Work instruction:
Copy word for word, please, the lines of the entries below running from the one containing "Quantum Boardgames (115, 2422)" to the one containing "Ver información de la tienda (106, 893)", both ends included.

Records for processing:
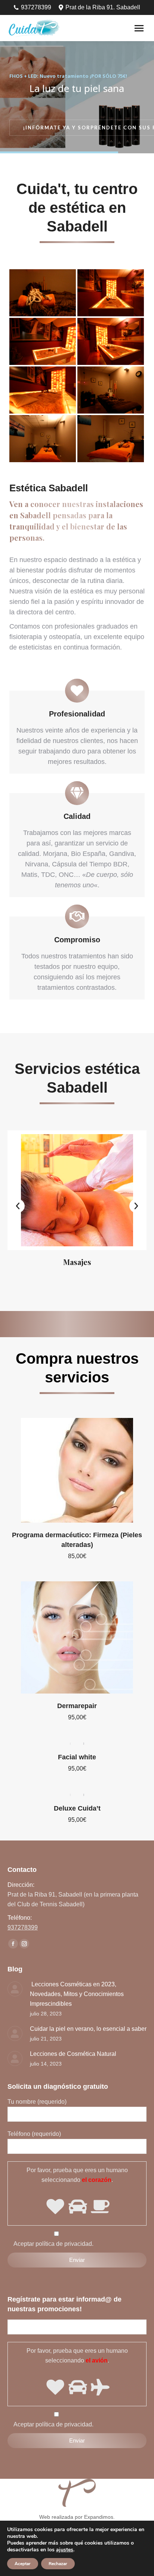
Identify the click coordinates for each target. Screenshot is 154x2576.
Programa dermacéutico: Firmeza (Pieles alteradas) (77, 1539)
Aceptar (23, 2564)
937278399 (36, 7)
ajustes (64, 2549)
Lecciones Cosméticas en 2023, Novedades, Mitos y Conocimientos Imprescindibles (77, 1994)
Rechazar (58, 2564)
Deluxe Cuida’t (77, 1808)
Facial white (77, 1757)
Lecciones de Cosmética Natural (73, 2054)
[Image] (77, 1190)
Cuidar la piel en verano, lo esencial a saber (88, 2029)
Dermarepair (77, 1706)
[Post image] (14, 1988)
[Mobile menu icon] (139, 28)
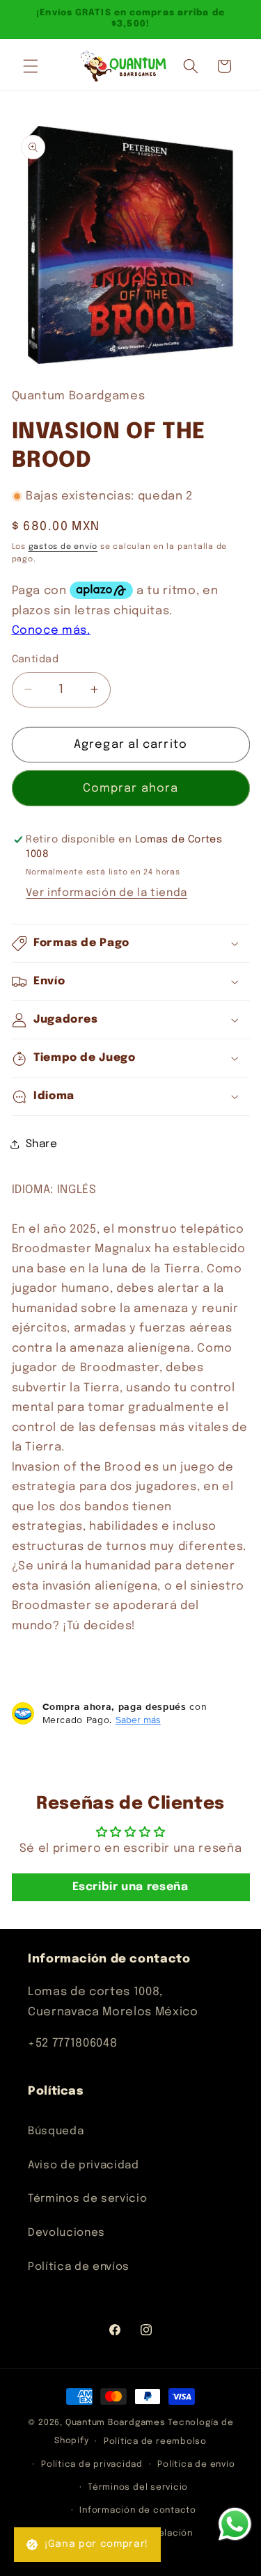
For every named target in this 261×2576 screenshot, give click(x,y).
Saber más (138, 1720)
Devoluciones (66, 2233)
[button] (30, 66)
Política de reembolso (155, 2441)
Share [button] (42, 1144)
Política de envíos (78, 2267)
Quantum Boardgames (115, 2422)
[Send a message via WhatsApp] (235, 2524)
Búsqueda (56, 2131)
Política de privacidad (92, 2464)
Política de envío (196, 2464)
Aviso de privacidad (83, 2165)
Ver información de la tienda (106, 893)
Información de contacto (137, 2510)
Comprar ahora (130, 788)
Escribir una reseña (130, 1887)
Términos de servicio (87, 2199)
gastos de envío (63, 547)
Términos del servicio (138, 2487)
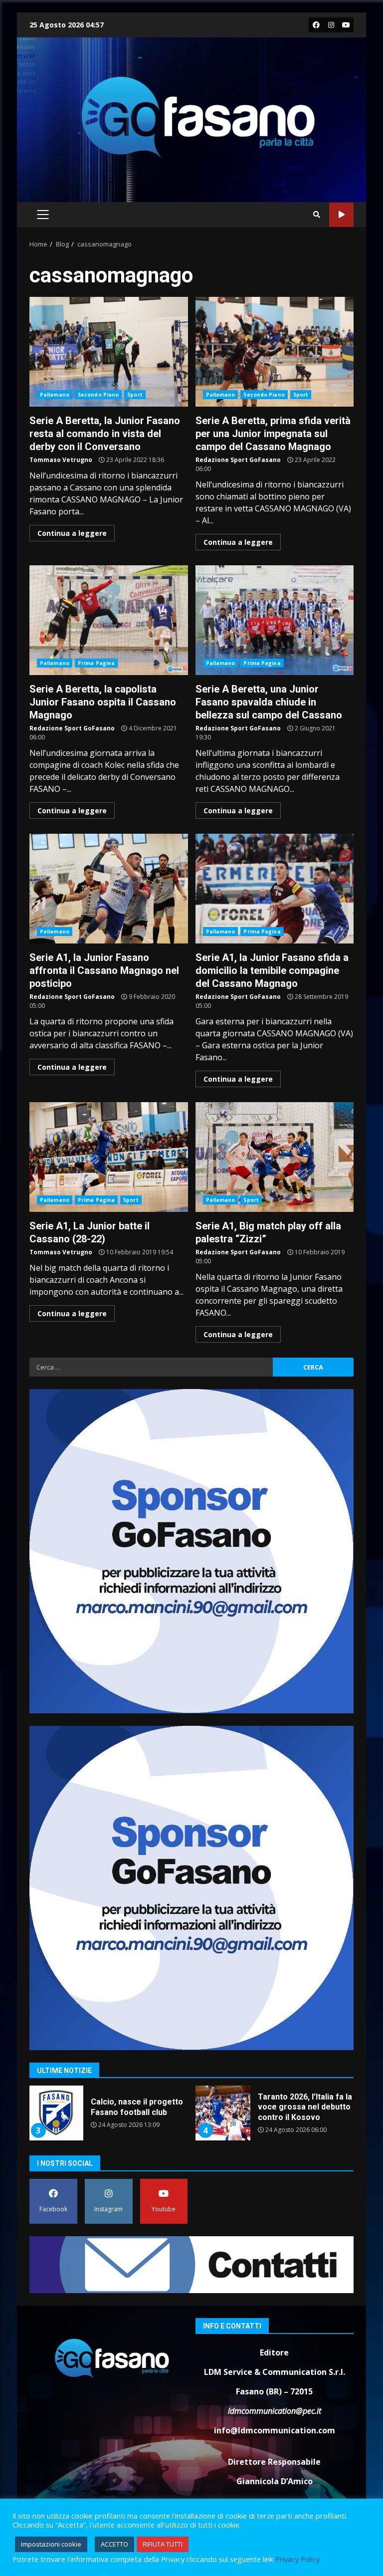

The completed task:
Quantum Boardgames (115, 2422)
[Send a message via WhatsApp] (235, 2524)
Búsqueda (56, 2131)
Política de privacidad (92, 2464)
Política de envío (196, 2464)
Aviso de privacidad (83, 2165)
Ver información de la tienda (106, 893)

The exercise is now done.